(RECORDS FOR THE TASK begins)

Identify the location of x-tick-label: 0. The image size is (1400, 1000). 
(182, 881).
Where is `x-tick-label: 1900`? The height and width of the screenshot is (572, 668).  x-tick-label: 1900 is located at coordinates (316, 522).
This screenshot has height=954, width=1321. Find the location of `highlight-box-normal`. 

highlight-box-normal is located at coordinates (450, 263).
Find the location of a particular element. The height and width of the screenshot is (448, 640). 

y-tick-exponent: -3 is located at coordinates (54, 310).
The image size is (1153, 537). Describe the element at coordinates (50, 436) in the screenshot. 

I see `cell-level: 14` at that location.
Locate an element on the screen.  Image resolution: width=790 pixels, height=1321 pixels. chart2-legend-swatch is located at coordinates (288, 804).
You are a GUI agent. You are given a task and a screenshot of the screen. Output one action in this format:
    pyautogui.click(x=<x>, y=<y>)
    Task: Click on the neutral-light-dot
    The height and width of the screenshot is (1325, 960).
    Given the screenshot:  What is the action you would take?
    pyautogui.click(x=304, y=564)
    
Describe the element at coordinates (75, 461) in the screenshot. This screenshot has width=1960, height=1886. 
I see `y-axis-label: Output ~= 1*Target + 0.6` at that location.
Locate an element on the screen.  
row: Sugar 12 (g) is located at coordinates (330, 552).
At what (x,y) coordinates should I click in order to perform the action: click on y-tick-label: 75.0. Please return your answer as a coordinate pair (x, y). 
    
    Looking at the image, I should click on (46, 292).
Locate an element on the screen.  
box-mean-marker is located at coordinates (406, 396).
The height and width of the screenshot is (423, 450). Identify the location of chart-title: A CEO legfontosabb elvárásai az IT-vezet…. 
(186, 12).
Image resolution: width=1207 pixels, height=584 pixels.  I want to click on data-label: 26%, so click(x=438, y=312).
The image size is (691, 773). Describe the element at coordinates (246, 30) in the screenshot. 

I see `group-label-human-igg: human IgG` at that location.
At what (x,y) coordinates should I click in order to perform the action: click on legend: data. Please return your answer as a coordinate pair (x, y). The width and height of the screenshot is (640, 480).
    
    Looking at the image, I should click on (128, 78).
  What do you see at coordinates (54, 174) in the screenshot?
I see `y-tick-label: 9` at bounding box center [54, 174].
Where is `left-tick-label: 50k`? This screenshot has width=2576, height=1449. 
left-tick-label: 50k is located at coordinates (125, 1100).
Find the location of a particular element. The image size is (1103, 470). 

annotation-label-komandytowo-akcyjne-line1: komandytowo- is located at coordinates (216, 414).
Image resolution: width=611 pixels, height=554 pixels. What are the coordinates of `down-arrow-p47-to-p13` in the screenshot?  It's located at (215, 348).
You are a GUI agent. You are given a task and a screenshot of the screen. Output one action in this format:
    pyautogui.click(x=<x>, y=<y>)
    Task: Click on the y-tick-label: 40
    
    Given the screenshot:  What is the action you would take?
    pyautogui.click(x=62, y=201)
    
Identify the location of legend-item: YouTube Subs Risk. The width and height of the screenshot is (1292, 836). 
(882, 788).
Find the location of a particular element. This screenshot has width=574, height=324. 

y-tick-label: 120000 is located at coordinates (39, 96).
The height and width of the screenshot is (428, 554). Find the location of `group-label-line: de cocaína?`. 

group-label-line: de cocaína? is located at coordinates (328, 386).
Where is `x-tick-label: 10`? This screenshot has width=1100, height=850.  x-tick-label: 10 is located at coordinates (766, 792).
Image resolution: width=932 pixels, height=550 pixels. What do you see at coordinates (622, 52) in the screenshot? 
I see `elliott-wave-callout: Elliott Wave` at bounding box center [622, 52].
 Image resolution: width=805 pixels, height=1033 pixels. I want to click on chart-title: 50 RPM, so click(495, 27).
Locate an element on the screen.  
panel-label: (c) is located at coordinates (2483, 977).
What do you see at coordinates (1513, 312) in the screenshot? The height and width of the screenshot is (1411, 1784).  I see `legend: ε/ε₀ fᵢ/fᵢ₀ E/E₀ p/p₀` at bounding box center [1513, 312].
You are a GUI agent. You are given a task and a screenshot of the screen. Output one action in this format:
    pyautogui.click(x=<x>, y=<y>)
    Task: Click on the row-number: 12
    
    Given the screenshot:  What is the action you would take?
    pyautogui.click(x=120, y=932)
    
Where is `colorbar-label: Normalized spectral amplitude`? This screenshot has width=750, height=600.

(RECORDS FOR THE TASK ends)

Please write out all of the entries above word for word.

Identify the location of x-tick-label: 0. The image size is (1400, 1000). 
(182, 881).
Where is `x-tick-label: 1900`? The height and width of the screenshot is (572, 668).  x-tick-label: 1900 is located at coordinates (316, 522).
This screenshot has height=954, width=1321. Find the location of `highlight-box-normal`. 

highlight-box-normal is located at coordinates (450, 263).
Find the location of a particular element. The height and width of the screenshot is (448, 640). 

y-tick-exponent: -3 is located at coordinates (54, 310).
The image size is (1153, 537). Describe the element at coordinates (50, 436) in the screenshot. 

I see `cell-level: 14` at that location.
Locate an element on the screen.  Image resolution: width=790 pixels, height=1321 pixels. chart2-legend-swatch is located at coordinates (288, 804).
You are a GUI agent. You are given a task and a screenshot of the screen. Output one action in this format:
    pyautogui.click(x=<x>, y=<y>)
    Task: Click on the neutral-light-dot
    The height and width of the screenshot is (1325, 960).
    Given the screenshot:  What is the action you would take?
    pyautogui.click(x=304, y=564)
    
Describe the element at coordinates (75, 461) in the screenshot. This screenshot has width=1960, height=1886. 
I see `y-axis-label: Output ~= 1*Target + 0.6` at that location.
Locate an element on the screen.  
row: Sugar 12 (g) is located at coordinates (330, 552).
At what (x,y) coordinates should I click in order to perform the action: click on y-tick-label: 75.0. Please return your answer as a coordinate pair (x, y). 
    
    Looking at the image, I should click on (46, 292).
Locate an element on the screen.  
box-mean-marker is located at coordinates (406, 396).
The height and width of the screenshot is (423, 450). Identify the location of chart-title: A CEO legfontosabb elvárásai az IT-vezet…. 
(186, 12).
Image resolution: width=1207 pixels, height=584 pixels.  I want to click on data-label: 26%, so click(x=438, y=312).
The image size is (691, 773). Describe the element at coordinates (246, 30) in the screenshot. 

I see `group-label-human-igg: human IgG` at that location.
At what (x,y) coordinates should I click in order to perform the action: click on legend: data. Please return your answer as a coordinate pair (x, y). The width and height of the screenshot is (640, 480).
    
    Looking at the image, I should click on (128, 78).
  What do you see at coordinates (54, 174) in the screenshot?
I see `y-tick-label: 9` at bounding box center [54, 174].
Where is `left-tick-label: 50k`? This screenshot has width=2576, height=1449. 
left-tick-label: 50k is located at coordinates (125, 1100).
Find the location of a particular element. The image size is (1103, 470). 

annotation-label-komandytowo-akcyjne-line1: komandytowo- is located at coordinates (216, 414).
Image resolution: width=611 pixels, height=554 pixels. What are the coordinates of `down-arrow-p47-to-p13` in the screenshot?  It's located at (215, 348).
You are a GUI agent. You are given a task and a screenshot of the screen. Output one action in this format:
    pyautogui.click(x=<x>, y=<y>)
    Task: Click on the y-tick-label: 40
    
    Given the screenshot:  What is the action you would take?
    pyautogui.click(x=62, y=201)
    
Identify the location of legend-item: YouTube Subs Risk. The width and height of the screenshot is (1292, 836). 
(882, 788).
Find the location of a particular element. This screenshot has width=574, height=324. 

y-tick-label: 120000 is located at coordinates (39, 96).
The height and width of the screenshot is (428, 554). Find the location of `group-label-line: de cocaína?`. 

group-label-line: de cocaína? is located at coordinates (328, 386).
Where is `x-tick-label: 10`? This screenshot has width=1100, height=850.  x-tick-label: 10 is located at coordinates (766, 792).
Image resolution: width=932 pixels, height=550 pixels. What do you see at coordinates (622, 52) in the screenshot? 
I see `elliott-wave-callout: Elliott Wave` at bounding box center [622, 52].
 Image resolution: width=805 pixels, height=1033 pixels. I want to click on chart-title: 50 RPM, so click(495, 27).
Locate an element on the screen.  
panel-label: (c) is located at coordinates (2483, 977).
What do you see at coordinates (1513, 312) in the screenshot? The height and width of the screenshot is (1411, 1784).  I see `legend: ε/ε₀ fᵢ/fᵢ₀ E/E₀ p/p₀` at bounding box center [1513, 312].
You are a GUI agent. You are given a task and a screenshot of the screen. Output one action in this format:
    pyautogui.click(x=<x>, y=<y>)
    Task: Click on the row-number: 12
    
    Given the screenshot:  What is the action you would take?
    pyautogui.click(x=120, y=932)
    
Where is `colorbar-label: Normalized spectral amplitude`? This screenshot has width=750, height=600.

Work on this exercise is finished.